Supplied information -
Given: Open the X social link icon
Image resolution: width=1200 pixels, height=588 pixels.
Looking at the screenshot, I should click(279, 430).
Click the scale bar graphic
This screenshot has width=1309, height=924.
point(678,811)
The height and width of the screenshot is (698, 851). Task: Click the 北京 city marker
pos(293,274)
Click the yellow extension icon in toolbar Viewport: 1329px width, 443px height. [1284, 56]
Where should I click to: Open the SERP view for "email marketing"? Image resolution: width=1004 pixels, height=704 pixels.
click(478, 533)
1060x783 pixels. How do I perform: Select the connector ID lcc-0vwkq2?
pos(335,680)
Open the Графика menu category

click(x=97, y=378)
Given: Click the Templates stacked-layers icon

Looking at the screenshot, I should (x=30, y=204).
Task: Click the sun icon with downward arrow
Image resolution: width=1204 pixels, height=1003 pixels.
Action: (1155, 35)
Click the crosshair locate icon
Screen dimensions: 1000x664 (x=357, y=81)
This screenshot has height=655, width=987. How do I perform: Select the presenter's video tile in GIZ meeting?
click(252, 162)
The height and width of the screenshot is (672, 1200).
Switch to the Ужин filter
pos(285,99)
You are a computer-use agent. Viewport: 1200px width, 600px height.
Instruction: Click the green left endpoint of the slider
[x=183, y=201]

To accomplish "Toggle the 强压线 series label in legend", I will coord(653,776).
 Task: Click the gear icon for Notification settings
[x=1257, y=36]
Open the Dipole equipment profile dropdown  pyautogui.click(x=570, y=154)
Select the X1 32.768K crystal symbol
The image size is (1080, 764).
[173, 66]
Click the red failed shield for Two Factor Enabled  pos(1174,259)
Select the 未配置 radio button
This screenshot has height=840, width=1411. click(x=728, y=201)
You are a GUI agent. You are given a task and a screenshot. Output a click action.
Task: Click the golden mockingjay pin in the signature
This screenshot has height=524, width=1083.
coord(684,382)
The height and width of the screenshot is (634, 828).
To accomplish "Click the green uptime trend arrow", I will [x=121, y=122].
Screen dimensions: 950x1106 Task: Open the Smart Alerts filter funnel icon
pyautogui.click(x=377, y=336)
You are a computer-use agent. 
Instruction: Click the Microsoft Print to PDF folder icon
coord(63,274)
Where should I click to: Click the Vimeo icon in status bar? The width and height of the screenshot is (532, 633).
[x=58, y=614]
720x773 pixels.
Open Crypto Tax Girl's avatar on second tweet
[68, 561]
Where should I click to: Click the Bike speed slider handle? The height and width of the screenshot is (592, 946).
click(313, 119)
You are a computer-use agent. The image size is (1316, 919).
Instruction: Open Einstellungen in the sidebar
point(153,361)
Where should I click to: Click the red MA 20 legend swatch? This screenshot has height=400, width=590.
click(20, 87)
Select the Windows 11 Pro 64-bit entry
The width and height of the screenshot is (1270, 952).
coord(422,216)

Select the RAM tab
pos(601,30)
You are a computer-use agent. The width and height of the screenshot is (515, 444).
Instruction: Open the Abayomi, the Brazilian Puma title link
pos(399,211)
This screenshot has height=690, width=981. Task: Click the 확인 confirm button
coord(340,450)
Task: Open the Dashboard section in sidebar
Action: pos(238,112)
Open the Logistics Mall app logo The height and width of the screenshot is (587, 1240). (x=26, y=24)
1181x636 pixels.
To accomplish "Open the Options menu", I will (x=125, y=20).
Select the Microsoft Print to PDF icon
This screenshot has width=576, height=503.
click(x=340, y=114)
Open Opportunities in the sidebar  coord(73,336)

Exercise -
Can you copy the entries verbatim, starting at the line containing "Select the 未配置 radio button" and ending at the line containing "click(20, 87)"?

Complete answer -
Select the 未配置 radio button
This screenshot has height=840, width=1411. click(x=728, y=201)
You are a GUI agent. You are given a task and a screenshot. Output a click action.
Task: Click the golden mockingjay pin in the signature
This screenshot has height=524, width=1083.
coord(684,382)
The height and width of the screenshot is (634, 828).
To accomplish "Click the green uptime trend arrow", I will [x=121, y=122].
Screen dimensions: 950x1106 Task: Open the Smart Alerts filter funnel icon
pyautogui.click(x=377, y=336)
You are a computer-use agent. 
Instruction: Click the Microsoft Print to PDF folder icon
coord(63,274)
Where should I click to: Click the Vimeo icon in status bar? The width and height of the screenshot is (532, 633).
[x=58, y=614]
720x773 pixels.
Open Crypto Tax Girl's avatar on second tweet
[68, 561]
Where should I click to: Click the Bike speed slider handle? The height and width of the screenshot is (592, 946).
click(313, 119)
You are a computer-use agent. The image size is (1316, 919).
Instruction: Open Einstellungen in the sidebar
point(153,361)
Where should I click to: Click the red MA 20 legend swatch? This screenshot has height=400, width=590.
click(20, 87)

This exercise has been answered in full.